Ken Losh’s role at CPU was the more formal one, yet Marie was equally engaged in campus life. “My mother was a lifelong teacher,” Laurie says, and as an elementary school teacher and a music instructor she helped deepen the young family’s connections to the CPU community. Laurie’s lasting impression of the family’s years at CPU is of a huge extended family, with their busy household hosting youth groups, the college softball team, and missionary and CPU faculty families. The Losh family had a U.S. furlough in 1962-1963 and the returned to the Philippines (again by ship – and again with a new baby!). Ken and Marie continued their work at CPU until 1968, when new responsibilities for Ken in ministry, education, and service called the family stateside. Reunions with Centralians kep the CPU connections strong until Ken’s passing in 1998 and Marie’s on February 5, 2015.

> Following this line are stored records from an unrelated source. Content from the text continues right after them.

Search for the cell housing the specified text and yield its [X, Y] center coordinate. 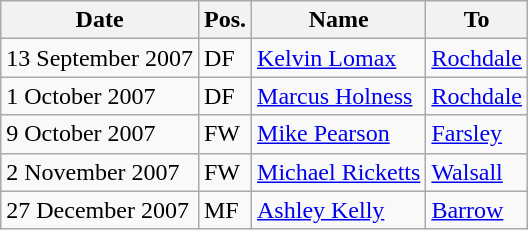
MF [224, 210]
Name [339, 20]
Date [100, 20]
Kelvin Lomax [339, 58]
27 December 2007 [100, 210]
9 October 2007 [100, 134]
Walsall [477, 172]
Pos. [224, 20]
Marcus Holness [339, 96]
2 November 2007 [100, 172]
13 September 2007 [100, 58]
Michael Ricketts [339, 172]
Mike Pearson [339, 134]
Ashley Kelly [339, 210]
Farsley [477, 134]
Barrow [477, 210]
To [477, 20]
1 October 2007 [100, 96]
Identify which cell holds the provided text, then report its [x, y] central coordinate. 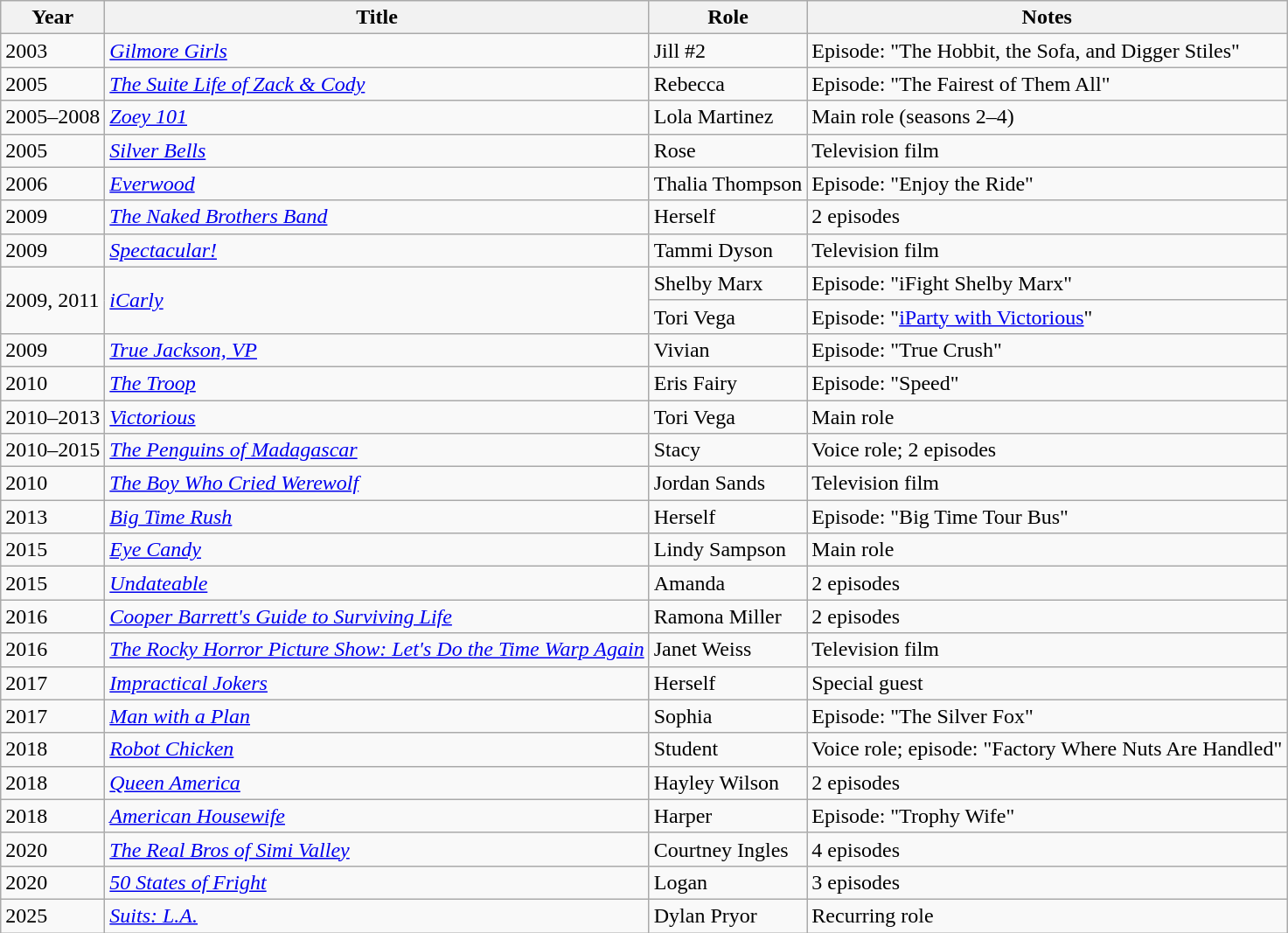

Ken and Marie loved working with students, in the Philippines and the United States, and never sought recognition for their work. “They were doing good because they were good,” their daughter says, and that sense of quiet modesty describes their philanthropy as well. For more than 25 years, their contributions to the United Board supported grants to CPU for improvements to the library and Rose Memorial Auditorium and for enriching academic life. A bequest from Marie Losh’s estate to the United Board ensures that her legacy of generous support for CPU continues.
The United Board extends its sympathy to the Losh family on the recent loss of their mother, grandmother, and great-grandmother, and we expresses our gratitude for the legacy gift from Marie Losh, a woman with a most generous spirit.